Censiti gli alberi più antichi d’Italia
Solo di recente si è concluso il lavoro iniziato dal Corpo Forestale dello Stato nel 1982 rivolto a catalogare gli alberi di “valore” per la loro età o per la storia che hanno visto trascorrere, divenendo così monumenti nazionali.
Gli esemplari sono circa 22.000 e di questi 150 vengono giudicati di eccezionale valore storico o monumentale. Per poter ricevere più informazioni al riguardo è possibile consultare la rivista del National Geographic del mese di ottobre 2008 o collegarsi al www.nationalgeographic.it
Molti di questi alberi sono riusciti a sopravvivere nei secoli perchè collegati al patrimonio storico del territorio legato, nel passato, ad eventi di fede pagana e, nel presente, alla cristianità. Così è accaduto, ad esempio, al Cipresso di San Francesco la cui semina era stata attribuita proprio al Santo e, per questo, sopravvissuto indenne fino ai giorni nostri, quando è stata effetuata la scoperta che in realtà l’età della pianta è più antica.
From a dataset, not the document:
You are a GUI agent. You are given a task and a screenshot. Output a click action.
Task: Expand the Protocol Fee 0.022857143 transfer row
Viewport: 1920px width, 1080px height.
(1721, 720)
I due esemplari forse più importanti sono l’Oleastro di San Baltolu di Luras (Sassari), che ha più di tremila anni e una chioma che raggiunge i 23 metri in altezza e la circonferenza del fusto che misura 11m. Non dissimile ricordiamo il Castagno dei 100 cavalli (a Sant’Alfio – Catania), chiamato così per la leggenda che narra avessero trovato riparo sotto la sua chioma, durante un forte temporale, la regina Giovanna d’Aragona unitamente ai suoi 100 cavalieri.
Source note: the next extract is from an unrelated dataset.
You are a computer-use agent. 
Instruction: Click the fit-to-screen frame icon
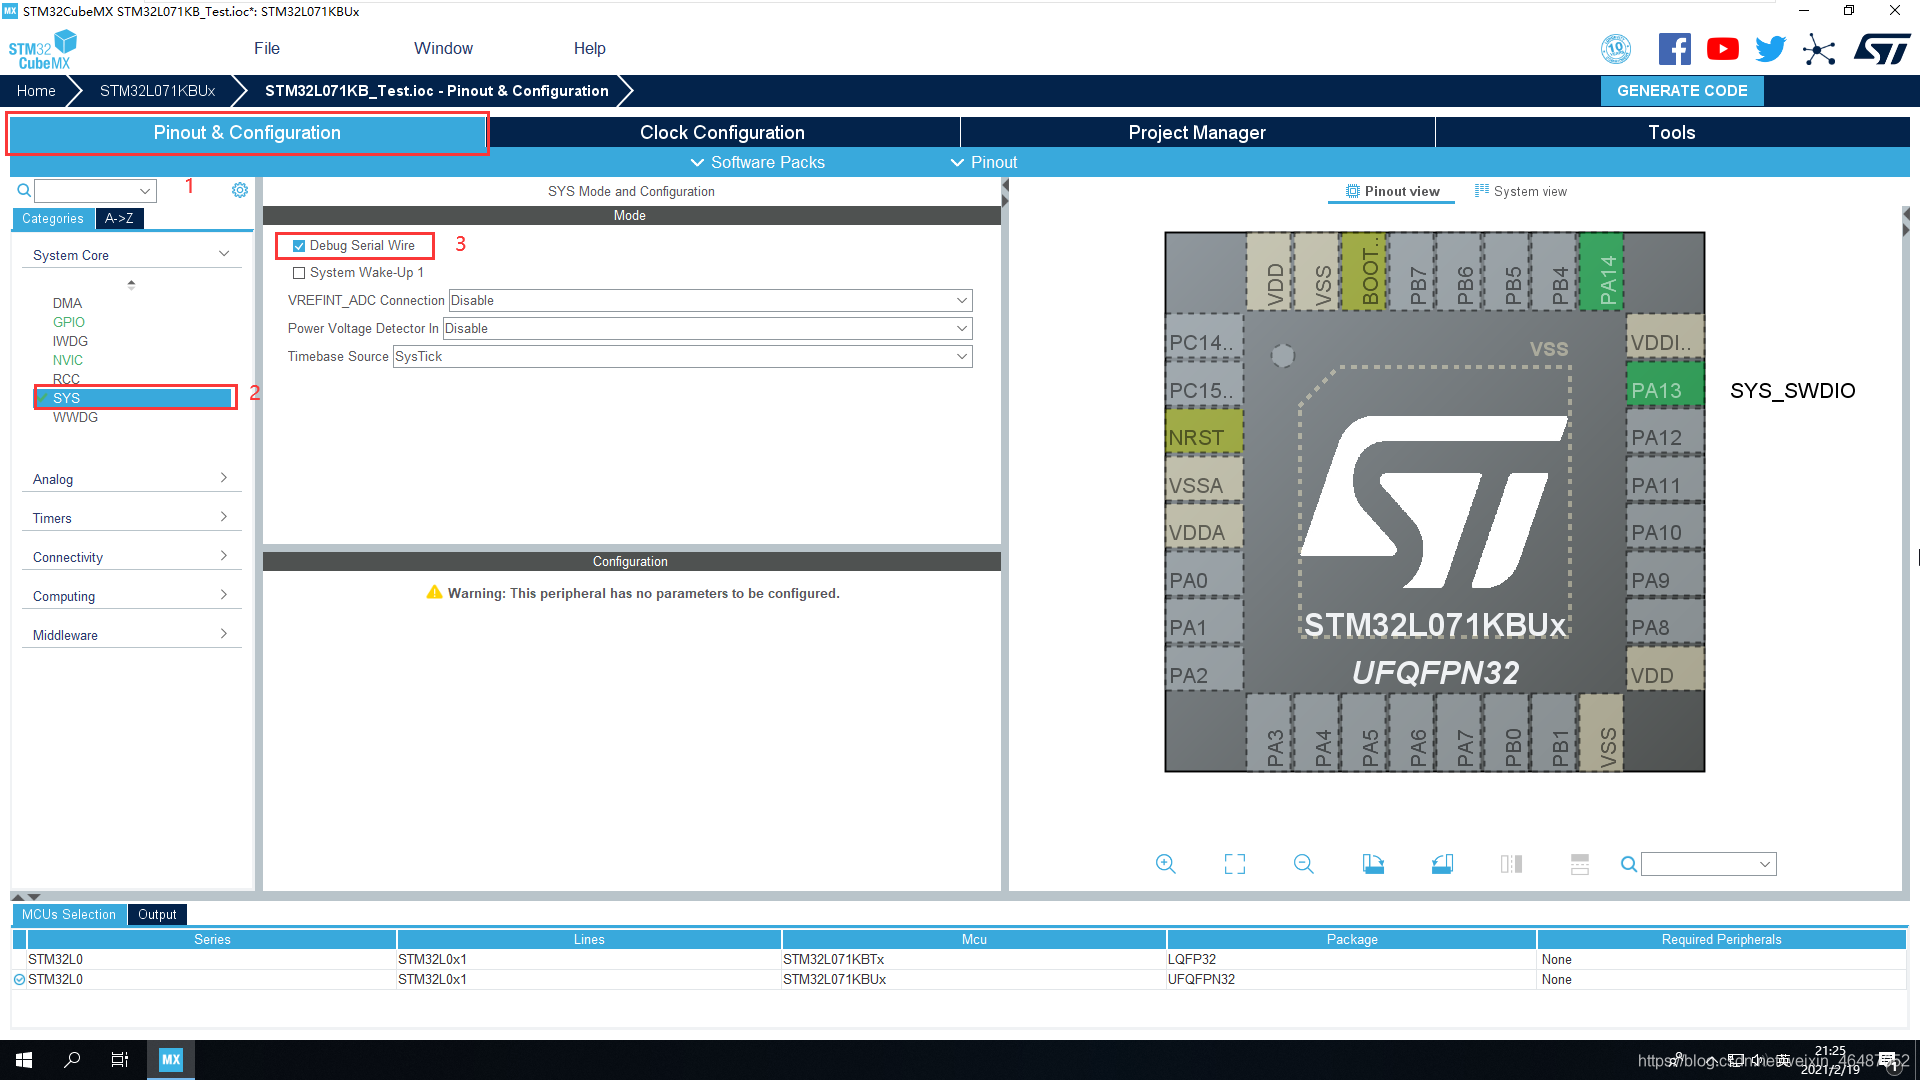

A proposito del Castagno preme sottolineare in questa nota FEIN che anche all’Osservatorio Ornitologico gestito dalla Fondazione Europea IL NIBBIO in Arosio (Como) si trova un castagno risalente ai primi dell’800. La sua età è orgogliosamente esposta in una apposita targa posizionata ai suoi piedi e l’equipe arosiana non perde occasione per mostrare questo vetusto esemplare ai visitatori del Centro Studi che rimangono affascinati dalla sua imponente bellezza.